Seven pirates wash ashore on a deserted island after their ship sinks. In order to survive, they gather as many coconuts as they can find and throw them into a central pile. As the sun sets, they all go to sleep.
One pirate wakes up in the middle of the night. Being the greedy person he is, this pirate decides to take some coconuts from the pile and hide them for himself. As he approaches the pile, though, he notices a monkey watching him.

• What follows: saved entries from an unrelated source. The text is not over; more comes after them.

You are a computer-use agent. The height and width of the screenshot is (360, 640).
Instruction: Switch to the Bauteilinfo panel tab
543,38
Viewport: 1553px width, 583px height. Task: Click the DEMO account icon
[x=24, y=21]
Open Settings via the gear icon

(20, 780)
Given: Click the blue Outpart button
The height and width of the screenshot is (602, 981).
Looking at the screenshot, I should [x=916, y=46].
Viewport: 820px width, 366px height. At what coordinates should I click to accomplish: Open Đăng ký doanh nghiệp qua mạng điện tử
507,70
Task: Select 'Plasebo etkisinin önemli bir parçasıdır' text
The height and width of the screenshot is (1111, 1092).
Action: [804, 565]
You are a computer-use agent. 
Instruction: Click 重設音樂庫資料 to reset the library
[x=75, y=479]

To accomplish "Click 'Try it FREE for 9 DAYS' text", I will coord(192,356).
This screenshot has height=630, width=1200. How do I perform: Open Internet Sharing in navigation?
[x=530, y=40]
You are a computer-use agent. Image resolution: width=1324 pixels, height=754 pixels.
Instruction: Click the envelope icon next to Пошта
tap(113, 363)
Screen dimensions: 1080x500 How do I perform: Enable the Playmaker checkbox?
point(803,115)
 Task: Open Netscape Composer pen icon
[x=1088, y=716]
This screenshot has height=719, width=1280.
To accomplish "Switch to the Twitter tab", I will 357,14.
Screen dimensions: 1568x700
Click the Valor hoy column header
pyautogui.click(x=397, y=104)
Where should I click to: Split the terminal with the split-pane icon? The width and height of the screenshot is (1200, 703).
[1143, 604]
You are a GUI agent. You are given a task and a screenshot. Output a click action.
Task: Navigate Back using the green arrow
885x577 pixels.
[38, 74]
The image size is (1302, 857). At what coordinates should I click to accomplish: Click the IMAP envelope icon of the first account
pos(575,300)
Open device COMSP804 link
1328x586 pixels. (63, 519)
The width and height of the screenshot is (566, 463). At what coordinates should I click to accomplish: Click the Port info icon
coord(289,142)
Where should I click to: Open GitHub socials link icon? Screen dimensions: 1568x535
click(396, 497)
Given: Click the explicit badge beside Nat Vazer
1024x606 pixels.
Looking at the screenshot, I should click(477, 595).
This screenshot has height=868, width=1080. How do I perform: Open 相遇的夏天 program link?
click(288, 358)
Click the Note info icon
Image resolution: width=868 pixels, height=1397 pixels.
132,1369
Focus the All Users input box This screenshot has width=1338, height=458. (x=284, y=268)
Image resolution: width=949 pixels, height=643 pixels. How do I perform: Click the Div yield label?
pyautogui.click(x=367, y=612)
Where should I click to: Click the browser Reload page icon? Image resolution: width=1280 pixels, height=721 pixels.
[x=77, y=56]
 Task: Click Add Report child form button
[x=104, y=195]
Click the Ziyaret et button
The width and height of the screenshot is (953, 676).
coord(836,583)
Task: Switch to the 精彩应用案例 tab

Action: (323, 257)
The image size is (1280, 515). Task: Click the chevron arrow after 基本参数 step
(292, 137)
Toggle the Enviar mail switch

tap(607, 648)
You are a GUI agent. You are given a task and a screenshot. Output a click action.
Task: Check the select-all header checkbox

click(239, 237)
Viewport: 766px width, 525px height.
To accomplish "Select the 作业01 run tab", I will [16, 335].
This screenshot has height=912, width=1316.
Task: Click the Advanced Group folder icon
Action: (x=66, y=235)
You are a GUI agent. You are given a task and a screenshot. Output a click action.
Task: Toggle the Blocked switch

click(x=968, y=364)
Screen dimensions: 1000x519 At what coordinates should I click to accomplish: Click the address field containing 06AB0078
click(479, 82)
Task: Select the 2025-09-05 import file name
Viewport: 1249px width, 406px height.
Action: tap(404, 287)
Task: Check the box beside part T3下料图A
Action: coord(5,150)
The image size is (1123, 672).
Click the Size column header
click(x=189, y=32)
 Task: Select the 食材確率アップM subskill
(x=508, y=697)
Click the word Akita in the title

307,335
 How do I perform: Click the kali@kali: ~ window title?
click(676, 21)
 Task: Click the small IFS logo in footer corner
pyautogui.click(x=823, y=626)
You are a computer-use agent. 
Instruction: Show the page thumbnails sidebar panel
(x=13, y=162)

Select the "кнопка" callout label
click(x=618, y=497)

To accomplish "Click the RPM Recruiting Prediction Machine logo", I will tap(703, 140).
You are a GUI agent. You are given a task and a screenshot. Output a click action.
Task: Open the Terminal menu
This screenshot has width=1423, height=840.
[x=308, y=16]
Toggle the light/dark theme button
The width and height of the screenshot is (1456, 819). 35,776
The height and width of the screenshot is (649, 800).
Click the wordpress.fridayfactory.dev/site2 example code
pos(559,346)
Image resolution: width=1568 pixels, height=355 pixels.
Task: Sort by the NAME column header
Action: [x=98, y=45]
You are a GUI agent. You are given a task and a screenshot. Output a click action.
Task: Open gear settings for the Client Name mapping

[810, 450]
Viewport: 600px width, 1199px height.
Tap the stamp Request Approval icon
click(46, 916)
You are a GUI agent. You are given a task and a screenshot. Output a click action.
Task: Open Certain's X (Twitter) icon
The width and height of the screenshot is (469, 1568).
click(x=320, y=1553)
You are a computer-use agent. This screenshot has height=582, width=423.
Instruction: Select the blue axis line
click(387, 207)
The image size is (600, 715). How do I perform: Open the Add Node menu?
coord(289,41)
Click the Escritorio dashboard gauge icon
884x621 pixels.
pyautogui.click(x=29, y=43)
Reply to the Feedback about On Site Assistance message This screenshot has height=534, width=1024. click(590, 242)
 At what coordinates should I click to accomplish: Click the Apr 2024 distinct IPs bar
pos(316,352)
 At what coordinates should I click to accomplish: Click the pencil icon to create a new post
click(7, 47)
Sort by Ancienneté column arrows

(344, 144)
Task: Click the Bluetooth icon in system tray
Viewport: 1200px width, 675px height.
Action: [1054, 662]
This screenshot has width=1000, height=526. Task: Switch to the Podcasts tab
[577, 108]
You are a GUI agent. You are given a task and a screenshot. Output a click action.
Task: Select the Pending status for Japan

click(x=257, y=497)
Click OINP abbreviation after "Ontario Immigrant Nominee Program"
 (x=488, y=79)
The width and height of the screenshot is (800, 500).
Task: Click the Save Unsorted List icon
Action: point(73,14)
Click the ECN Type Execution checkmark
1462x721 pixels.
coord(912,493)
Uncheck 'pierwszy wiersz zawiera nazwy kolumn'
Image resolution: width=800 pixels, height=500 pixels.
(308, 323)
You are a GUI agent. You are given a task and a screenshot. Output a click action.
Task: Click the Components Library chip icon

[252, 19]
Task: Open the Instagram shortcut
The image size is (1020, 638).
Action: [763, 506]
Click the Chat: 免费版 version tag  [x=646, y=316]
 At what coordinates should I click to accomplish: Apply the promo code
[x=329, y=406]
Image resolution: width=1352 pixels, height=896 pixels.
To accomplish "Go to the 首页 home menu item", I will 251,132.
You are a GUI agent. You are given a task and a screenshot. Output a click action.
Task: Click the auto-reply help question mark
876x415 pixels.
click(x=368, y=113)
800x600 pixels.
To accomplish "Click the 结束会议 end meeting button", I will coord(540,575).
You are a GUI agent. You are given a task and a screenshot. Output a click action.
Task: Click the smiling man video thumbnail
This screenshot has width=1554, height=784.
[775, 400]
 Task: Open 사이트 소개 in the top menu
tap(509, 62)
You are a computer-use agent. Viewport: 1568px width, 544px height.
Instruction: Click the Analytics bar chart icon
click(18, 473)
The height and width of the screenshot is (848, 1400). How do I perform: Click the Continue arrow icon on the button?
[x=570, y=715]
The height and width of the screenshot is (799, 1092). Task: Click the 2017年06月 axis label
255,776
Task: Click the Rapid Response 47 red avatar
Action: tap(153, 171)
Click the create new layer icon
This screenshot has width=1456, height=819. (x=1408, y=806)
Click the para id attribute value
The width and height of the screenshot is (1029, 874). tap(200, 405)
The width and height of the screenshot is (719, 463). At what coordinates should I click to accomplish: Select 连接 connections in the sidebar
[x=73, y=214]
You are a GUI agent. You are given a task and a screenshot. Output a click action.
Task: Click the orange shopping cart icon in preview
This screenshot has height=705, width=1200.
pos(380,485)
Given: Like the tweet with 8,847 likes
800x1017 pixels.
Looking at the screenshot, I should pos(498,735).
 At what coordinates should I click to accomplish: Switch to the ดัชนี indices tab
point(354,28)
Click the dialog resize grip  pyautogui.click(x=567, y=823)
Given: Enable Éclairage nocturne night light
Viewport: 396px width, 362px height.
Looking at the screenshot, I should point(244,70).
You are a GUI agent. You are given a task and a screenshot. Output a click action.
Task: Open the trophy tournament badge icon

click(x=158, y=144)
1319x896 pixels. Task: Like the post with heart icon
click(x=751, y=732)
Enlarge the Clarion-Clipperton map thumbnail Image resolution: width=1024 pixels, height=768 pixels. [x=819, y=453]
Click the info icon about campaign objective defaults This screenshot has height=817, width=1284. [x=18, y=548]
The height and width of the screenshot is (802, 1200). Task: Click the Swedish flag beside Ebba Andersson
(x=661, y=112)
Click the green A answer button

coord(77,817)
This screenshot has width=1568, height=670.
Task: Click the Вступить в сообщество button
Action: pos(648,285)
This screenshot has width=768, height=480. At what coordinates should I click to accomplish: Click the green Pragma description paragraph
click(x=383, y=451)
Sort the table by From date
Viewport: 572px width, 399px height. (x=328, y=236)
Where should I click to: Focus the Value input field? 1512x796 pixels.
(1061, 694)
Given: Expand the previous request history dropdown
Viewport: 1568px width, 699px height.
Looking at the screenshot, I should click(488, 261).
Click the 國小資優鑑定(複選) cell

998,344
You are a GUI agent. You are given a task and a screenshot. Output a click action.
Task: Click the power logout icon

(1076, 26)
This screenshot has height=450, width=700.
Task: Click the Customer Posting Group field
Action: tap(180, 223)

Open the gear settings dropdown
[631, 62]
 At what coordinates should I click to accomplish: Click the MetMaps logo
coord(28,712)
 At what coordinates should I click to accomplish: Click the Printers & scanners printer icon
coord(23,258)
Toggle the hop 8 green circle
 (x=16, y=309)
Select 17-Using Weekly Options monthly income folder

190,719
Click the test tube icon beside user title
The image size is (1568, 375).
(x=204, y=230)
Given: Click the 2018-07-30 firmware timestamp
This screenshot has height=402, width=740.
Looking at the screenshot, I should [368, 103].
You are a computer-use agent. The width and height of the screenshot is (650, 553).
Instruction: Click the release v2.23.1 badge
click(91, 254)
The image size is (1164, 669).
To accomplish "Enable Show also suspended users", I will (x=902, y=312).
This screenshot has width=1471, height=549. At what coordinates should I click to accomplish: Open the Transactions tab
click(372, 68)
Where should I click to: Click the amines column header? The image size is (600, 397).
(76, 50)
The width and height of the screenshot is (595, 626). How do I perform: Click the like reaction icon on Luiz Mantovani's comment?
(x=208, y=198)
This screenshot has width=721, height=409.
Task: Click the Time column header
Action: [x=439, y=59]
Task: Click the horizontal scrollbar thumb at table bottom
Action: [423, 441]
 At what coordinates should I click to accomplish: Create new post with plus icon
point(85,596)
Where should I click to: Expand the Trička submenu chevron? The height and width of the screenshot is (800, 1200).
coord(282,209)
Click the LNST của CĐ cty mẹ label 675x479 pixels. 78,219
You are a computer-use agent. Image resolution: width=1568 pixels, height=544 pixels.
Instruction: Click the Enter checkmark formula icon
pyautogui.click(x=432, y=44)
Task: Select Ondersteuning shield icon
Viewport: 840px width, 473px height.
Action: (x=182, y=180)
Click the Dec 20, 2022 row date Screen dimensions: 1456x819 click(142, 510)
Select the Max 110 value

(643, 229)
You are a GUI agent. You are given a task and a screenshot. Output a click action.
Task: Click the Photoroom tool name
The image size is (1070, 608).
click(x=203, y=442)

To keep the monkey quiet, the pirate tosses it one coconut from the pile. He then divides the rest of the pile into seven equally sized bunches and hides one of the bunches in the bushes. Finally, he recombines the remaining coconuts into a single pile and goes back to sleep. (Note that individual coconuts are very hard, and therefore indivisible.)
Later that night, a second pirate wakes up with the same idea. She tosses the monkey one coconut from the central pile, divides the pile into seven bunches, hides her bunch, recombines the rest, and goes back to sleep. After that, a third pirate wakes up and does the same thing. Then a fourth. Then a fifth, and so on until all seven pirates have hidden a share of the coconuts.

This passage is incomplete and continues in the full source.